区民・事業者・練馬区等がともに地球温暖化防止をめざす

令和元年度 地球温暖化防止月間講演会 当日レポート

「地球温暖化のしくみと海の役割〜私たちができること〜」

日時:令和元年12月1日(日)10時~正午
会場:練馬区役所本庁舎アトリウム地下 多目的会議室
定員:100名(申込順)

概要

 令和元年12月の地球温暖化防止月間講演会「地球温暖化のしくみと海の役割~私たちができること~」を開催しました。当日は、北風の吹く寒い一日となりましたが、会場の入り口では、マスコットキャラクターのねりねこ☆彡・ねりこんvvが約70人の参加者を元気に出迎えました。

 講師の北海道大学名誉教授の池田元美氏は、海洋物理学が専門。講演では、地球環境を維持するために海が大きな役割を担っていることを学び、私たちができる対策について考えました。海はCO2と熱を吸収して温暖化を遅らせる一方で、大気と陸域を冷えにくくするという両面があり、その効用に頼るのではなく、CO2の排出量を減らさなければならないということを強調されました。動画を交えて小学生にも分かるように、やさしく解説していただきました。

 講演終了後には、参加者から「地球温暖化の問題は世界単位での解決が必要で、個人でできることは、たかが知れているかもしれないが、今日は考えるきっかけをもらいました」といった感想がありました。ある小学生からは、「このままではいけないと思った」という声も聞かれ、親子で地球温暖化について考えるきっかけになったと思います。

 会場の壁面には、独立行政法人海洋研究開発機構(以下、JAMSTEC)の資料から作成した「気候変動を予測して先手を打つ」「『海の“天気”予報』を社会に活かす」と題するパネルと「第9回こどもエコ・コンクール」入賞作品が展示され、多くの参加者が興味深く見入っていました。また、アンケートに答えていただいた方全員に、「COBハイパワースティック2WAYライト」をさしあげました。


講演会全体の様子

ねりねこ☆彡・ねりこんvvも
来場者をエスコート

パネル展示

こどもエコ・コンクール
入賞作品展示

参加記念品

主催者あいさつ


横倉 尚 会長

ねり☆エコ 横倉 尚 会長

 12月1日は、1997年に京都で地球温暖化防止のために多くの国が参加し、努力していこうという本格的な枠組となる「京都議定書」をスタートさせた記念すべき日です。これを記念して12月は地球温暖化防止月間となっています。

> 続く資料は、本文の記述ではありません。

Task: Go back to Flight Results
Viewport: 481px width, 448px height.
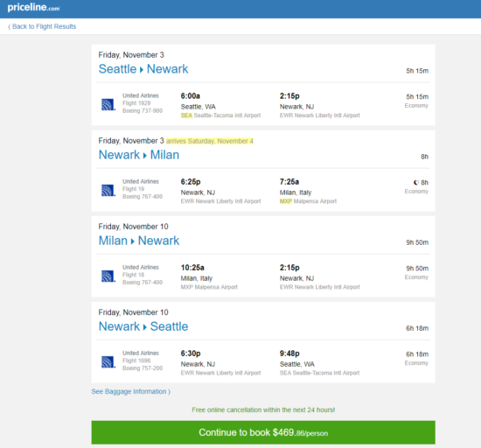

 折しも、明日(2019年12月2日)から、「COP25(第25回国連気候変動枠組条約締約国会議)」がスペインの首都マドリードで開かれます。京都議定書から20数年、次のステップとして21世紀末までに各国がどれだけ努力しなければならないのか、2020年からのパリ協定に基づく取組みの開始に向けた詰めを行います。

 地球温暖化防止のために世界は約束・目標を定めて努力はしていますが、残念ながら、地球温暖化のテンポを抑えるということは期待した通りになってはいません。ますます深刻な状況になっています。

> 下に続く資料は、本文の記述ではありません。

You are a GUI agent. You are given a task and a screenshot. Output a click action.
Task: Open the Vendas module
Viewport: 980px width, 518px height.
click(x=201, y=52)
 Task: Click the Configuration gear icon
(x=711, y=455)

 今回のテーマである海は、われわれの日常生活に大きな影響を与えています。しかしながら、海について勉強する機会はなかなかありませんでした。海がどういう形で地球温暖化に直面し、また影響しているのかということを、今日の池田先生のお話から学びたいと思います。

講演「地球温暖化のしくみと海の役割 〜私たちができること〜」


池田 元美 氏

講師:北海道大学名誉教授(工学博士) 池田 元美 氏

【プロフィール】海洋物理学の研究に携わり40年。主にコンピューターを使い、海流などの数値モデルを作成して、仕組みを明らかにする研究を続けてこられました。北海道大学大学院環境科学院教授、JAMSTEC特任上席研究員、東京大学大気海洋研究所客員教授などを歴任。

当日の資料はこちら(PDF)


資料1

 地球に住んでいる人間が、地球を温暖化させているということなので、テキストの冒頭に書きました「地球よ、温暖化させても私たちを住まわせてくれますか」ということについて、お子さんもいらっしゃるので、できるだけ分かりやすく話したいと思います。特に、地球温暖化に海がどのように関係しているのかということに焦点を当てて話したいと思います。(資料1)

1 地球温暖化はどのくらい進んでいるのか

<地球は暖かくなっている? どのくらい?>

【クイズ1】「地球温暖化」を聞いたことがありますか? 手を挙げてもらいましょう。

(会場から挙手)

 ほぼ100%、お子さんたちもちゃんと手を挙げていますね。


資料2

 大気中に含まれる炭酸ガス(二酸化炭素 CO2)の濃度についてグラフを見てください。Northern Hemisphere (NH)は北半球、surface air temperature(SAT)は表面大気温度、Anomaliesは変化、Trendは傾向です。(資料2)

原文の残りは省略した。